TASK DATA >>
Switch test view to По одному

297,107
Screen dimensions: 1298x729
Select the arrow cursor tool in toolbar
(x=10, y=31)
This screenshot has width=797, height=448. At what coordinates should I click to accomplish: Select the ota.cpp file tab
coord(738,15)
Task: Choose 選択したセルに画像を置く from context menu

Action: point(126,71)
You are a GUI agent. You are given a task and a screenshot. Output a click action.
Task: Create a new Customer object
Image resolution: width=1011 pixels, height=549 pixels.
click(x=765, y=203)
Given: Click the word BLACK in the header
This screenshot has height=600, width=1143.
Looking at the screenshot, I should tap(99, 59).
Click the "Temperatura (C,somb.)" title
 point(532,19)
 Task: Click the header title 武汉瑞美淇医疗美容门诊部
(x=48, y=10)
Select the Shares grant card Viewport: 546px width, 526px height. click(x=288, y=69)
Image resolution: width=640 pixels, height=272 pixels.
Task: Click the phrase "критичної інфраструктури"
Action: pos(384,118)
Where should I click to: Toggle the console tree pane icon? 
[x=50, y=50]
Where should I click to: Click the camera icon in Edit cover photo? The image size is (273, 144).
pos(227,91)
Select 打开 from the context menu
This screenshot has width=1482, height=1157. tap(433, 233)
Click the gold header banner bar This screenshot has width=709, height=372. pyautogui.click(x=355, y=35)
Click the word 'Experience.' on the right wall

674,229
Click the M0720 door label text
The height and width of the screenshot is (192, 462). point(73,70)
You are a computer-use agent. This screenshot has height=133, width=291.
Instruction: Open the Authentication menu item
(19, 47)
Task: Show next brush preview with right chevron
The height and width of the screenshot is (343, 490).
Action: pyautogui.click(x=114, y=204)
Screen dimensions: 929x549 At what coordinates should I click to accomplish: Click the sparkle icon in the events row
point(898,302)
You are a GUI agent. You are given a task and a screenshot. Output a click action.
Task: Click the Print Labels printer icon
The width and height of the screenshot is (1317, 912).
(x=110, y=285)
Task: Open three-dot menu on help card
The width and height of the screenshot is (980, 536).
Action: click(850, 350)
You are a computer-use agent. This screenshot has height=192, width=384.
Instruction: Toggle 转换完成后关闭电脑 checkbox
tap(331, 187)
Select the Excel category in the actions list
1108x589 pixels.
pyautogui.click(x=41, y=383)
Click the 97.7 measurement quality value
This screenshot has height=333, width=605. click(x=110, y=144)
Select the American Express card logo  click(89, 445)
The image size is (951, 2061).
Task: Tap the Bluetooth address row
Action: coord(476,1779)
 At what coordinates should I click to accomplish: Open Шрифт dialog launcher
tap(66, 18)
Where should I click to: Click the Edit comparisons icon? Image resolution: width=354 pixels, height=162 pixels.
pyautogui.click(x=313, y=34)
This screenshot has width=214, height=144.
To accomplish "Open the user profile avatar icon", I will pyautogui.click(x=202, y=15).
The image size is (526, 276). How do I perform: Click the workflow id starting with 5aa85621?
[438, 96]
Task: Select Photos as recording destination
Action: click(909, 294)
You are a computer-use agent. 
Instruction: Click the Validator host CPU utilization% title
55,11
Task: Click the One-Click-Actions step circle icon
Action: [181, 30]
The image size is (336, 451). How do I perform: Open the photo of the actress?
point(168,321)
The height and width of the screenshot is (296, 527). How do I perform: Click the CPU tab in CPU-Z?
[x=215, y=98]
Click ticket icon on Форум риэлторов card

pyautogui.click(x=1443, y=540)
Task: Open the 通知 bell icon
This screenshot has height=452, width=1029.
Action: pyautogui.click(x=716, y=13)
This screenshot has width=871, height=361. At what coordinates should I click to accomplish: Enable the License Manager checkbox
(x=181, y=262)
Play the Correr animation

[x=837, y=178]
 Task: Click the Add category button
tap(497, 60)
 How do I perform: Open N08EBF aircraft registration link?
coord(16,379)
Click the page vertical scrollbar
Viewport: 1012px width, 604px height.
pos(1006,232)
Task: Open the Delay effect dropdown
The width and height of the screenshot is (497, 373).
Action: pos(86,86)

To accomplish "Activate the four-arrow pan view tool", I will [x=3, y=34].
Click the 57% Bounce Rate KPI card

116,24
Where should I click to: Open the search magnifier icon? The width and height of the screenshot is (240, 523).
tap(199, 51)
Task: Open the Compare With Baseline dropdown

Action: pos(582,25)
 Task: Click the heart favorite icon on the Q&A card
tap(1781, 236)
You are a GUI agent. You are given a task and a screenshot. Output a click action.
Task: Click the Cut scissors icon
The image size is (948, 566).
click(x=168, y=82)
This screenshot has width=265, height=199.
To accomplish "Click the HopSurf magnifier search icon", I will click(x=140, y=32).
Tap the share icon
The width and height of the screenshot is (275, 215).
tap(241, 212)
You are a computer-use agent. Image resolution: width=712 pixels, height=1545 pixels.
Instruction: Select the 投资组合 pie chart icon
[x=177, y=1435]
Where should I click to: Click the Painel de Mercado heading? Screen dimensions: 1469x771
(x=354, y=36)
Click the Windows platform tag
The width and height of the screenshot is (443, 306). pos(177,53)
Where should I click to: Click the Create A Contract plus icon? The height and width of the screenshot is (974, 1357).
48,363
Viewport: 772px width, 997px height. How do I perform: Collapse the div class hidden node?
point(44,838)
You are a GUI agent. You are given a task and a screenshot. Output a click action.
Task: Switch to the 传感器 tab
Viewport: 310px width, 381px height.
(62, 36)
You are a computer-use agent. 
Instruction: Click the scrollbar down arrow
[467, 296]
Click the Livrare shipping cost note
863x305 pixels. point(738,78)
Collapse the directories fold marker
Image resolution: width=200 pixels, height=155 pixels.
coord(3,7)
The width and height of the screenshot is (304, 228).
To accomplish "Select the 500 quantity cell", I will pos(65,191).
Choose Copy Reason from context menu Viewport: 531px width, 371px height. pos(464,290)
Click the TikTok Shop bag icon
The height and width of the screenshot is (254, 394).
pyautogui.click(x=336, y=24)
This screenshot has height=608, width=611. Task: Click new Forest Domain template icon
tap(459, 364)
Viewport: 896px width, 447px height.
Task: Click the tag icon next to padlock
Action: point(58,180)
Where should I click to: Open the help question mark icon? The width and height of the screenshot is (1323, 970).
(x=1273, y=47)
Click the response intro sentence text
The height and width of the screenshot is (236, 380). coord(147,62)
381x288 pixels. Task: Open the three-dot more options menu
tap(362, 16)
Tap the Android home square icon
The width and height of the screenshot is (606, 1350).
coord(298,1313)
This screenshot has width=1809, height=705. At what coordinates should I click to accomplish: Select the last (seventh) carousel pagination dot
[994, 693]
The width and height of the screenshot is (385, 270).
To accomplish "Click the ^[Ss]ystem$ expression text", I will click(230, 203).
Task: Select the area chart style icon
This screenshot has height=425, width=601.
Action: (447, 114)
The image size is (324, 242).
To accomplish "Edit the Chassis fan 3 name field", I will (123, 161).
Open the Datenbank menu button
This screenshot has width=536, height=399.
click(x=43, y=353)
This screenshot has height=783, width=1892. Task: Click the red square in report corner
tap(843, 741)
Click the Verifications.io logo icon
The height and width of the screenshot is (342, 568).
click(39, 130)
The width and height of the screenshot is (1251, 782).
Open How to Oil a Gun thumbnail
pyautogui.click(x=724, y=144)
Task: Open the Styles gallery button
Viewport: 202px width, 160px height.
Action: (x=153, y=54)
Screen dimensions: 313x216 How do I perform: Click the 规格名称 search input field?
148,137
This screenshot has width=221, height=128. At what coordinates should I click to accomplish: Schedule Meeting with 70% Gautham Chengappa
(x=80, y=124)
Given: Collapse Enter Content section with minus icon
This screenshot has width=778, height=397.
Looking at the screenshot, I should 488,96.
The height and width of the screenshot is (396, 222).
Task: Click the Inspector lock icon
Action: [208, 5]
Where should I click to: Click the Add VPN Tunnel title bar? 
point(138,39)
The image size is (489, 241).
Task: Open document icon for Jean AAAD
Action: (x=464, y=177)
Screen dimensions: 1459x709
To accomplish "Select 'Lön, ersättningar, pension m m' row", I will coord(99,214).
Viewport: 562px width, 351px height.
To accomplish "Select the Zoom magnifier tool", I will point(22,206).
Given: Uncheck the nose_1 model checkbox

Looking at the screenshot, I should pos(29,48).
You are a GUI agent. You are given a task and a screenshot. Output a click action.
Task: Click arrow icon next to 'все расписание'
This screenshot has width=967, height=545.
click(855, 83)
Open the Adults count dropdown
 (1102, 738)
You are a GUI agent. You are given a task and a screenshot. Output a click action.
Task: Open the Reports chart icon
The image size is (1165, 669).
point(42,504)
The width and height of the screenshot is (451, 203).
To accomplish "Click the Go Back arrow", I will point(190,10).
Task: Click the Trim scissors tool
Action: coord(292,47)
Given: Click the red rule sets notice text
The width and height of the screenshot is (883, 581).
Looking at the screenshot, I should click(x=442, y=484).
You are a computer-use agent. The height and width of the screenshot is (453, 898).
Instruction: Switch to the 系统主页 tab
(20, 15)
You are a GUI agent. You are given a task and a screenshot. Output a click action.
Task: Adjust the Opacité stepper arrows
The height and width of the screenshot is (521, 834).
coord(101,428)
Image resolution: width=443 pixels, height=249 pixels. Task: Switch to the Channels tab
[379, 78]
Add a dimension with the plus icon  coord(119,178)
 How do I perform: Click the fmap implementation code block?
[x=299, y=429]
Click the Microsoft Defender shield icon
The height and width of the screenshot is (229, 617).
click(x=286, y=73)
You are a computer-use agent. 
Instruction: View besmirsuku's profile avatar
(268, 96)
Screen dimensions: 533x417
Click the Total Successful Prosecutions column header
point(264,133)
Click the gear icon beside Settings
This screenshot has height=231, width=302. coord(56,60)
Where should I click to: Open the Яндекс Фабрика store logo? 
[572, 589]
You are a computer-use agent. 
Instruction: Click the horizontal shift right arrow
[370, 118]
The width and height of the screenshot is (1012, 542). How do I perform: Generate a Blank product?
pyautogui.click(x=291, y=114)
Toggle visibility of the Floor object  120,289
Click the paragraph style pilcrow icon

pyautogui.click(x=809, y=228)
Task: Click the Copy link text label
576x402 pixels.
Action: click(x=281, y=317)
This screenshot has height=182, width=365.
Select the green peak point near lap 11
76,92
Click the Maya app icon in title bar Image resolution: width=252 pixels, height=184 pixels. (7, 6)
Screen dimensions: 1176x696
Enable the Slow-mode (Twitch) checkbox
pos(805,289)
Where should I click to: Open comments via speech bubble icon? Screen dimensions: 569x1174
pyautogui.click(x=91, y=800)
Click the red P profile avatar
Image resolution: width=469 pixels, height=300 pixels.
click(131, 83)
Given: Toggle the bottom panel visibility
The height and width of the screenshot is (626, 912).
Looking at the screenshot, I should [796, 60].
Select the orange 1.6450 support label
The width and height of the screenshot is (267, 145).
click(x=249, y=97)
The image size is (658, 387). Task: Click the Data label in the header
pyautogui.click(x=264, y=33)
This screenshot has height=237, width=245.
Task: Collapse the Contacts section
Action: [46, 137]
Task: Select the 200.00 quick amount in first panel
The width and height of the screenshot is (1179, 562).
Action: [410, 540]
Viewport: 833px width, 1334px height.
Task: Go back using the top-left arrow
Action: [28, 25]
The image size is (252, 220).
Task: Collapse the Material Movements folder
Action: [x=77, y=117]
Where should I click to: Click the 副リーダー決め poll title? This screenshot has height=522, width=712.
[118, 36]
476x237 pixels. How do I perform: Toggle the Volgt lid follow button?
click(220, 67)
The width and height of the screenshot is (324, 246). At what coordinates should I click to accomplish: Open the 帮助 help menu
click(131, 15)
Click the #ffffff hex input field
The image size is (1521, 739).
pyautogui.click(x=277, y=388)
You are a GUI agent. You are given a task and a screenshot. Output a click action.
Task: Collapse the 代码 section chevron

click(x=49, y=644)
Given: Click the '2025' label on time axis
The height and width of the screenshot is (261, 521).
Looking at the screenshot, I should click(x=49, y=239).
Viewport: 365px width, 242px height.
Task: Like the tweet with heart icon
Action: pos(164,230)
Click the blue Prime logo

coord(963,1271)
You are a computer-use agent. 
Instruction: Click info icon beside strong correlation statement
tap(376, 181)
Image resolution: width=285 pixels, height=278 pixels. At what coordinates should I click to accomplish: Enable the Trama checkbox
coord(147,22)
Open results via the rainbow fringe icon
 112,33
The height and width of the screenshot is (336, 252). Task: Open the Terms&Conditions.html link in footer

AIM OF THE TASK >>
Start at the first line of the material and transcribe each line exactly, stopping once the line containing "Task: Show next" has been written.

ANSWER FOR THIS EXERCISE >>
Switch test view to По одному

297,107
Screen dimensions: 1298x729
Select the arrow cursor tool in toolbar
(x=10, y=31)
This screenshot has width=797, height=448. At what coordinates should I click to accomplish: Select the ota.cpp file tab
coord(738,15)
Task: Choose 選択したセルに画像を置く from context menu

Action: point(126,71)
You are a GUI agent. You are given a task and a screenshot. Output a click action.
Task: Create a new Customer object
Image resolution: width=1011 pixels, height=549 pixels.
click(x=765, y=203)
Given: Click the word BLACK in the header
This screenshot has height=600, width=1143.
Looking at the screenshot, I should tap(99, 59).
Click the "Temperatura (C,somb.)" title
 point(532,19)
 Task: Click the header title 武汉瑞美淇医疗美容门诊部
(x=48, y=10)
Select the Shares grant card Viewport: 546px width, 526px height. click(x=288, y=69)
Image resolution: width=640 pixels, height=272 pixels.
Task: Click the phrase "критичної інфраструктури"
Action: pos(384,118)
Where should I click to: Toggle the console tree pane icon? 
[x=50, y=50]
Where should I click to: Click the camera icon in Edit cover photo? The image size is (273, 144).
pos(227,91)
Select 打开 from the context menu
This screenshot has width=1482, height=1157. tap(433, 233)
Click the gold header banner bar This screenshot has width=709, height=372. pyautogui.click(x=355, y=35)
Click the word 'Experience.' on the right wall

674,229
Click the M0720 door label text
The height and width of the screenshot is (192, 462). point(73,70)
You are a computer-use agent. This screenshot has height=133, width=291.
Instruction: Open the Authentication menu item
(19, 47)
Task: Show next brush preview with right chevron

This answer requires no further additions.